“I will surely show you kindness for the sake of your father Jonathan.” 2 Samuel 9:7
Many years after his friend Jonathan died, King David reached out to Jonathan’s son Mephibosheth. David restored to Mephibosheth the land that had belonged to his grandfather, King Saul, and David welcomed Mephibosheth to his royal table. Why? Because David loved Jonathan and wanted to do something kind to a member of Saul’s household “for Jonathan’s sake” (2 Samuel 9:1).
Sometimes, I don’t want to extend myself on behalf of anyone else, even my husband. But when we entered into marriage, we committed not just to love each other but also to behave lovingly toward the people we each love. This doesn’t mean we necessarily have to like everyone our spouse likes. The Bible, after all, doesn’t say whether or not David liked Mephibosheth. What it says is that David and Jonathan had a special love for each other (see 1 Samuel 18:1–4; 20:17; 2 Samuel 1:26); and because David loved Jonathan, he extended kindness to Mephibosheth.
One of the most powerful ways my husband loves me is by loving my sister. To be completely honest, my sister and I don’t get along that well. We don’t have much in common (except our faces, which are almost identical). When we’re together, we seem to regress to childhood, circa 1985, when I was nine and she was sixteen. She tells me what to do, and I bristle. We get tetchy. We pick at each other like hens.
I think Griff and Leanne like each other well enough, though I doubt they would have sought each other out and become friends had not marriage made them siblings-in-law. And it doesn’t really matter how much they like each other. What matters is that they extend themselves to one another.
On Wednesday nights, when I have church commitments, Griff eats dinner with Leanne and her family. Griff also volunteers to babysit for my nephew. When I am out of town on business, Leanne calls Griff and checks on him. And though Griff and Leanne do have affection for one another, they make these gestures, I think, less out of affection for one another and more out of love for me. Griff understands that eating dinner with Leanne and her family knits Leanne and me together, even though I am not at the dinner table.

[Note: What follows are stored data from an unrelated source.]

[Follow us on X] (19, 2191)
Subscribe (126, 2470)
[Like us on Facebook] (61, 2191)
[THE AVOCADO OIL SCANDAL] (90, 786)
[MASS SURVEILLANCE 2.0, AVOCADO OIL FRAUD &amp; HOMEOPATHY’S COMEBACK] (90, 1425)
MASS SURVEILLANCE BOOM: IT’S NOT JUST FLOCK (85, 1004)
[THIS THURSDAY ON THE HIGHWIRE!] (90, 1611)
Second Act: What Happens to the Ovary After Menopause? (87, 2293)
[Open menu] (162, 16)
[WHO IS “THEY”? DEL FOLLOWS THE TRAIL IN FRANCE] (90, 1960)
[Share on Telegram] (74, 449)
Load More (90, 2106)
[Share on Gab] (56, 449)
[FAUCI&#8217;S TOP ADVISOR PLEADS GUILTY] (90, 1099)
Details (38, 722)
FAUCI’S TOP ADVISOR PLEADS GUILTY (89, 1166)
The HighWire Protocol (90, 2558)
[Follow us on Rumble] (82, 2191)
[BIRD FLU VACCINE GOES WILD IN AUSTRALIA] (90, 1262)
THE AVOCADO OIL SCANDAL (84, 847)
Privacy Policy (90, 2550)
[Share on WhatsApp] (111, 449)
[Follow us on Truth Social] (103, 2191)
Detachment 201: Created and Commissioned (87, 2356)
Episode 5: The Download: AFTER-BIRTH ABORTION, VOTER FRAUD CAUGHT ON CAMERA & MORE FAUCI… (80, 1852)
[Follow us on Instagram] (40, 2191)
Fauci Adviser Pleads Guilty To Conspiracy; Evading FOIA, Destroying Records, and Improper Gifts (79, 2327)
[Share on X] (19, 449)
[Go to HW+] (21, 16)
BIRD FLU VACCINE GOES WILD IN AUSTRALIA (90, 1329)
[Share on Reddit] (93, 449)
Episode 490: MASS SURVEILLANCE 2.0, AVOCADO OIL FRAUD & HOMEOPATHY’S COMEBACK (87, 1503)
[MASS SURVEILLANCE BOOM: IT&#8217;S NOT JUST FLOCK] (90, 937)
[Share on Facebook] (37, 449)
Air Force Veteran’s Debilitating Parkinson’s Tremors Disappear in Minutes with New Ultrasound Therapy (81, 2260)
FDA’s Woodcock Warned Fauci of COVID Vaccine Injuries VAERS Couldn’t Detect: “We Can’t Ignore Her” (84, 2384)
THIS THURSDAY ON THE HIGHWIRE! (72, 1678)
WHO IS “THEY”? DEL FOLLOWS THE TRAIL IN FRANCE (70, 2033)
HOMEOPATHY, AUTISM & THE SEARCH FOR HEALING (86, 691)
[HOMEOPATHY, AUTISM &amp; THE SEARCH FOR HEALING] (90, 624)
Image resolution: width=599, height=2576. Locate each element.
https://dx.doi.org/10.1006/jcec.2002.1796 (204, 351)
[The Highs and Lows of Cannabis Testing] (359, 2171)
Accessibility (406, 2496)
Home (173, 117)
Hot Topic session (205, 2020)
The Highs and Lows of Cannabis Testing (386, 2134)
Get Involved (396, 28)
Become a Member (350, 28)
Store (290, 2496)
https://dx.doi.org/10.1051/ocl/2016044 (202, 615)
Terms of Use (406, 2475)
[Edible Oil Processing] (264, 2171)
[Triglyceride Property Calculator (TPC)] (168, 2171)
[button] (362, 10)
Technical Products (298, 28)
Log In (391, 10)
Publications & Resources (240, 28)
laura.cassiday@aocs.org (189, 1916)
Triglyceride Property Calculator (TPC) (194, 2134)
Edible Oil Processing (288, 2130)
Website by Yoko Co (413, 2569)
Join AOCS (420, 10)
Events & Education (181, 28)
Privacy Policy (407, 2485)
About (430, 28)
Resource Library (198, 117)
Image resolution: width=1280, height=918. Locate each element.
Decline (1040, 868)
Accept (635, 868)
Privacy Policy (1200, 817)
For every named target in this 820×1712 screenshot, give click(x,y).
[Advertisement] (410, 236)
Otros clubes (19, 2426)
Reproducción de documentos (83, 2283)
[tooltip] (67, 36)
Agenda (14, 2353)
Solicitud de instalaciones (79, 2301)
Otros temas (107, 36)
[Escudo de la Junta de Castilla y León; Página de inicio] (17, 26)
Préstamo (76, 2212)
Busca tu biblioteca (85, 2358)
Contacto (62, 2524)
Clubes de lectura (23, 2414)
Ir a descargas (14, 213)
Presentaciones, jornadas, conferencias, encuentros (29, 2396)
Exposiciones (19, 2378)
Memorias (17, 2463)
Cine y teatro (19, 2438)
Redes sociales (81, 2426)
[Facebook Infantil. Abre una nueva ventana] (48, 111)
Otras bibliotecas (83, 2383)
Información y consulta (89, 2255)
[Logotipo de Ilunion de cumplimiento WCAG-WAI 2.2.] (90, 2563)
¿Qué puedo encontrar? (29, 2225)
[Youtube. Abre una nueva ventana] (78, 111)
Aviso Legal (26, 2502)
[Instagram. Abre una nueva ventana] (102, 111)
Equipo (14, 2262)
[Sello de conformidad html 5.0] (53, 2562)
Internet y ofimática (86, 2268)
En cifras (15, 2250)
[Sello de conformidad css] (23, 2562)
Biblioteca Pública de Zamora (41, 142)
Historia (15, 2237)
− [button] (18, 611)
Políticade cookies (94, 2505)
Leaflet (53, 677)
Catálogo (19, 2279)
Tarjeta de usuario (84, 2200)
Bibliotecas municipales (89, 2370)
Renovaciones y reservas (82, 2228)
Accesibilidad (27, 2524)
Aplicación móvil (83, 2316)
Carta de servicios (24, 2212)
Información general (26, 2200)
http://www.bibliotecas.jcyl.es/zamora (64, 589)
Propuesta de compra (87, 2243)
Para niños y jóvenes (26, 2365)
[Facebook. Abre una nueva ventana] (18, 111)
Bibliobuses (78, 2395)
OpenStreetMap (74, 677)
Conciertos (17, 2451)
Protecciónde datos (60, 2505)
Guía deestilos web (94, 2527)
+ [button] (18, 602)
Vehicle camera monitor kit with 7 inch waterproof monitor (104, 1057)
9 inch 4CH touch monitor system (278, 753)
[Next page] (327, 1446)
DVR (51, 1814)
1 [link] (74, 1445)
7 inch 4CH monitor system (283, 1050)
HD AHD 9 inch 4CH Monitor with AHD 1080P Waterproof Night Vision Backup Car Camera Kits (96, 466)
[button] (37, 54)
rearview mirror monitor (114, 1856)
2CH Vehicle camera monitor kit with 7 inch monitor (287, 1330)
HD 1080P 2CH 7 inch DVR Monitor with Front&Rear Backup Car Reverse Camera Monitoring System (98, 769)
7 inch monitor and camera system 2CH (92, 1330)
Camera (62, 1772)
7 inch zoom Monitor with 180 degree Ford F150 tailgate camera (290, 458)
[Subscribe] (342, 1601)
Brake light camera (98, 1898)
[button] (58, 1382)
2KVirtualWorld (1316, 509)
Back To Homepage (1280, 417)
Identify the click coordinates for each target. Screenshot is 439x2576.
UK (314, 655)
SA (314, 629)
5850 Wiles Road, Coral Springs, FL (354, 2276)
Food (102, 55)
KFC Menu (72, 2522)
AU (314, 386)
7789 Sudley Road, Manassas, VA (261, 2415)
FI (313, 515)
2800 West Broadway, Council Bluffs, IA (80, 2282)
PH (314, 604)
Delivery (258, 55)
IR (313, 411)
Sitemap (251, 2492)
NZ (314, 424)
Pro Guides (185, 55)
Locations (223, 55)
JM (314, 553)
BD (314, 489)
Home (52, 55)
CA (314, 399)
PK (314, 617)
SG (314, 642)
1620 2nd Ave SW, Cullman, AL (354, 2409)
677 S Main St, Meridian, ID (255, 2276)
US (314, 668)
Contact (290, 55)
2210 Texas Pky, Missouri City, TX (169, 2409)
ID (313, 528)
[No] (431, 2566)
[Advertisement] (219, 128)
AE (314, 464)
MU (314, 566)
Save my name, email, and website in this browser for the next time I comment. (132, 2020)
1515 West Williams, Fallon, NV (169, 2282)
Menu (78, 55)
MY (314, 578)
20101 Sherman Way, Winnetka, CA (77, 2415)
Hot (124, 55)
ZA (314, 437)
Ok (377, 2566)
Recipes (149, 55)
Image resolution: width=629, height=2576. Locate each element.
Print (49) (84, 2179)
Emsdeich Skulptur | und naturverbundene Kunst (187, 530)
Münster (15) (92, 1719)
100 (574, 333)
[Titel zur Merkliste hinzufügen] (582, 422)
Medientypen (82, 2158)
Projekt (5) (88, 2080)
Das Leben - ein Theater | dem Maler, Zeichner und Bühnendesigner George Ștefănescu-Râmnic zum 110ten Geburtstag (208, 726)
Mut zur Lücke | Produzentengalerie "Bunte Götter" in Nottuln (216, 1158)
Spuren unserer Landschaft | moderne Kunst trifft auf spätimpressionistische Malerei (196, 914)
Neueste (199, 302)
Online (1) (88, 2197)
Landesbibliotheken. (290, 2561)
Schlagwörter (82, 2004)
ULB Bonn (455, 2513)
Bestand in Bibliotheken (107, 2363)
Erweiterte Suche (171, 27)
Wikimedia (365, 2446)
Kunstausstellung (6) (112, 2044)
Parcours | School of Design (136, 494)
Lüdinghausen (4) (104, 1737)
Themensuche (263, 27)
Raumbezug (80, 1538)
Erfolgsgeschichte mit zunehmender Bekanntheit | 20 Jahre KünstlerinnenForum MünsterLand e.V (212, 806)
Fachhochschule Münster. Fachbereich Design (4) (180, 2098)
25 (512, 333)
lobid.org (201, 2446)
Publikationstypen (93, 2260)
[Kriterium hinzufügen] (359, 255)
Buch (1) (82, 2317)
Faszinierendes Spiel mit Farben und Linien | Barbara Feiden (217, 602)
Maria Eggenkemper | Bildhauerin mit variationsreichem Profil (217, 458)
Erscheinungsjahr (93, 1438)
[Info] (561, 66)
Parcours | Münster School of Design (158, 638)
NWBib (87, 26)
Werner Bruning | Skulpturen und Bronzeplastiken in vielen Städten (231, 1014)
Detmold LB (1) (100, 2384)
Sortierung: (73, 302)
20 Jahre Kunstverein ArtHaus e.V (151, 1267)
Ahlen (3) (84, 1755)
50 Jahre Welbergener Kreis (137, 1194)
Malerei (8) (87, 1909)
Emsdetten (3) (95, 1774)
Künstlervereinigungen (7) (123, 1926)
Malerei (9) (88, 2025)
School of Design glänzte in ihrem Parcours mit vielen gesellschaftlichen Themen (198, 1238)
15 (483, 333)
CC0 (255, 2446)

When two people marry, they don’t become involved with just one other person. Spouses come with a constellation of families and friends. We can ignore those relationships. We can view them as a threat to our relationship with our spouse and fight them. Or we can lovingly insert ourselves into those relationships and help grow them.
We don’t have to develop intimate friendships with all of our spouse’s relatives and close friends. But, as David understood, we can best honor, love and serve our spouse by making loving overtures to the people they love.
- Who are the people (besides each other and our children) we love best in the world? How have we extended ourselves in love to people in each other’s world?
- Why is it sometimes difficult to love the other people who came with this marriage? Is there someone one of us finds difficult to love? What would happen if we imagined God showing up in our relationships with difficult people?
- Is there a cherished friend or relative whom we wished had a better relationship with one of us?